### What you need to do
Set down exactly the lines that run from the one containing "Task: Install the AWS Toolkit plugin" to the end of the material below, both included, without pictures.

### Recorded data
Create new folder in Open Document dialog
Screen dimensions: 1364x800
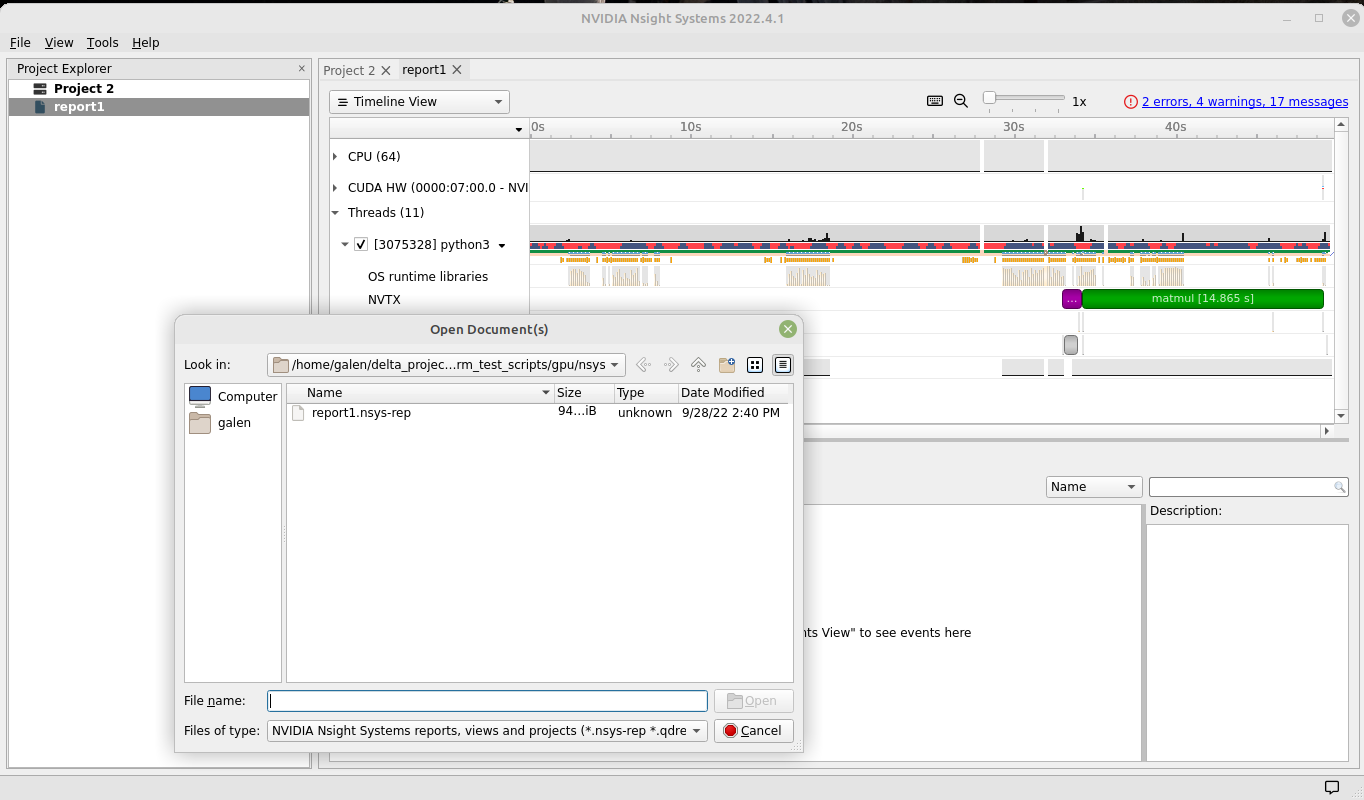pyautogui.click(x=727, y=365)
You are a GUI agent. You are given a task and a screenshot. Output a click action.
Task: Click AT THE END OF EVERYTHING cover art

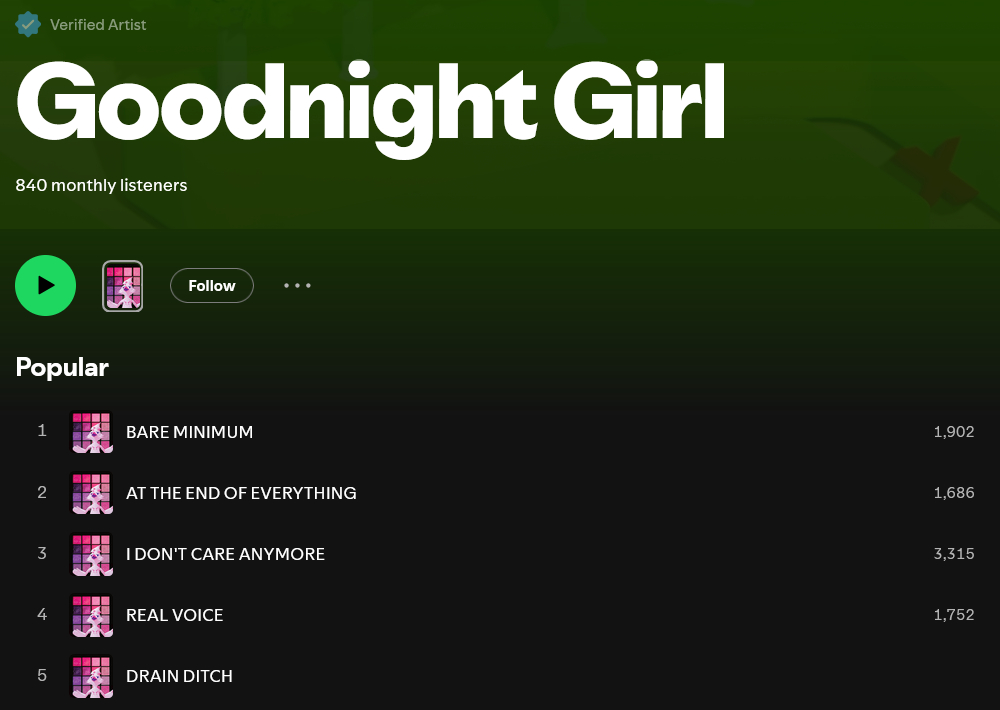(91, 493)
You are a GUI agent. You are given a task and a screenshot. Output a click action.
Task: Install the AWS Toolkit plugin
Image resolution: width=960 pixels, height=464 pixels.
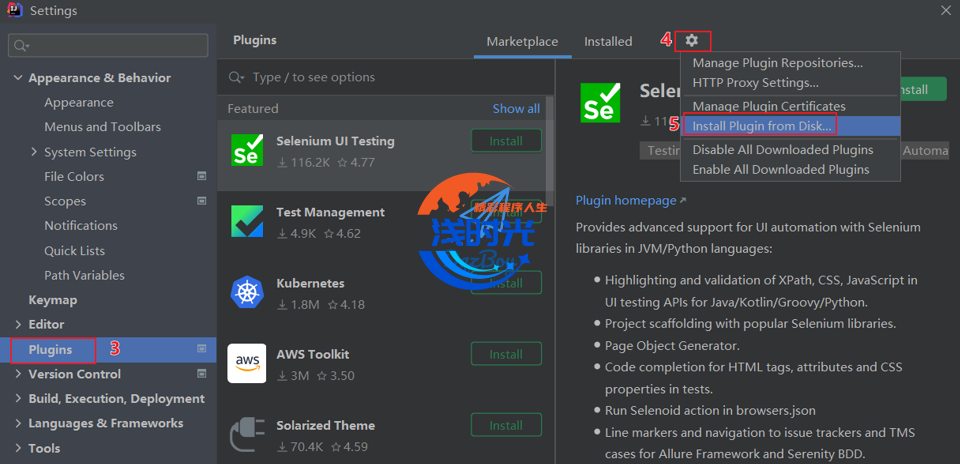[506, 354]
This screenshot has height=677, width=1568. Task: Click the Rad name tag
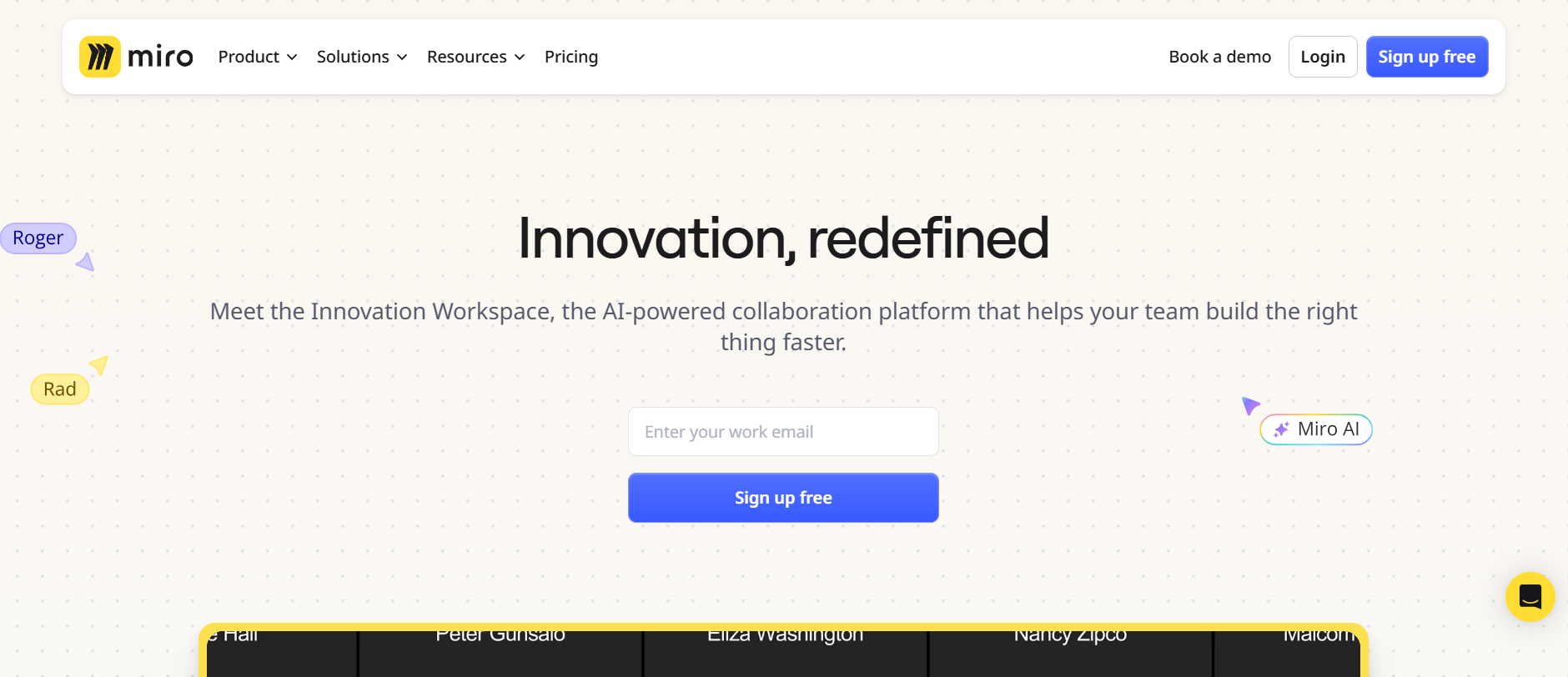60,389
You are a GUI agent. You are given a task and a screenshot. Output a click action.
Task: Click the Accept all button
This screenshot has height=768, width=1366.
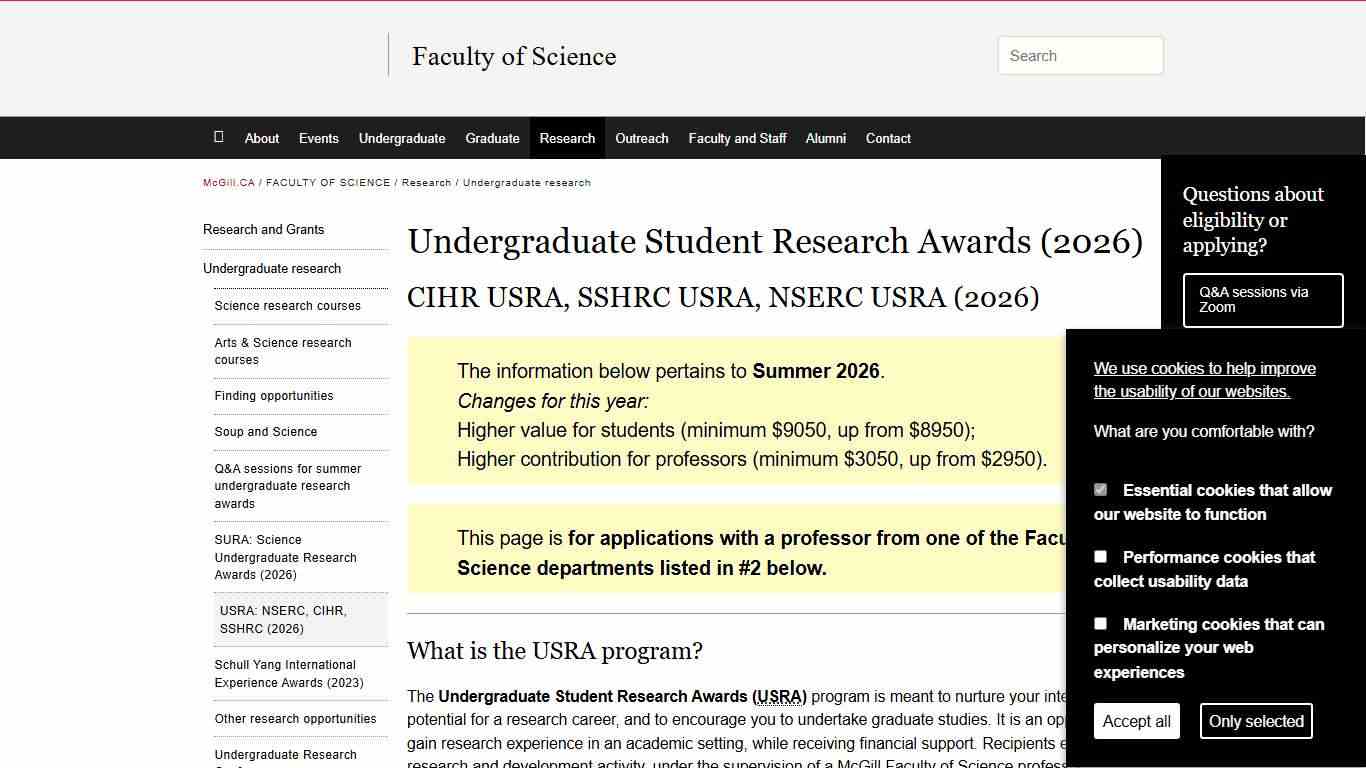coord(1136,720)
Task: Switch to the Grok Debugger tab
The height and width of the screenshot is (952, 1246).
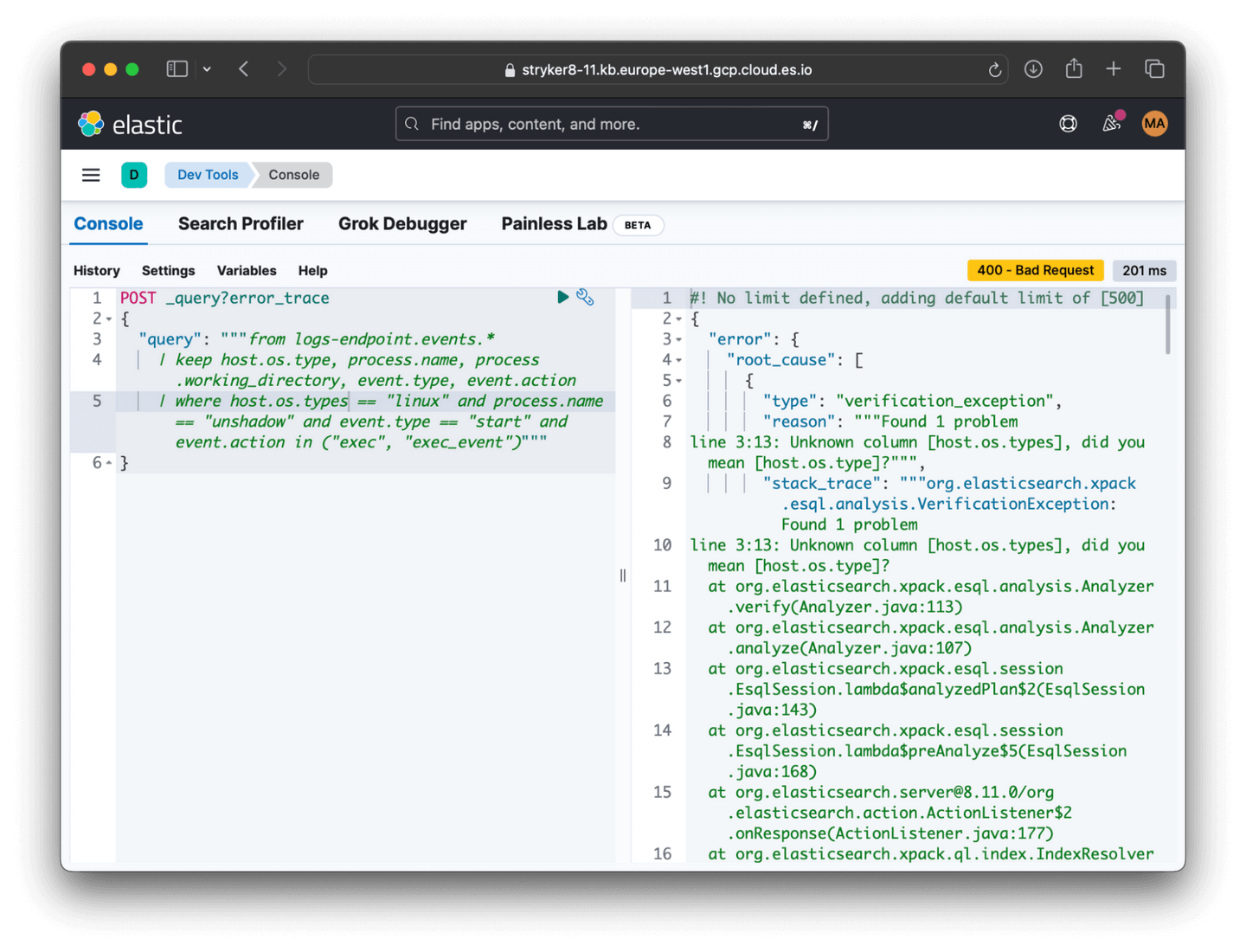Action: pos(402,224)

### Problem solution
Task: Install the AWS Toolkit plugin
Image resolution: width=960 pixels, height=464 pixels.
[506, 354]
This screenshot has height=677, width=1568. Task: Click the Rad name tag
60,389
You are a GUI agent. You are given a task and a screenshot. Output a click action.
Task: Click the Accept all button
This screenshot has height=768, width=1366.
coord(1136,720)
Task: Switch to the Grok Debugger tab
The height and width of the screenshot is (952, 1246).
Action: pos(402,224)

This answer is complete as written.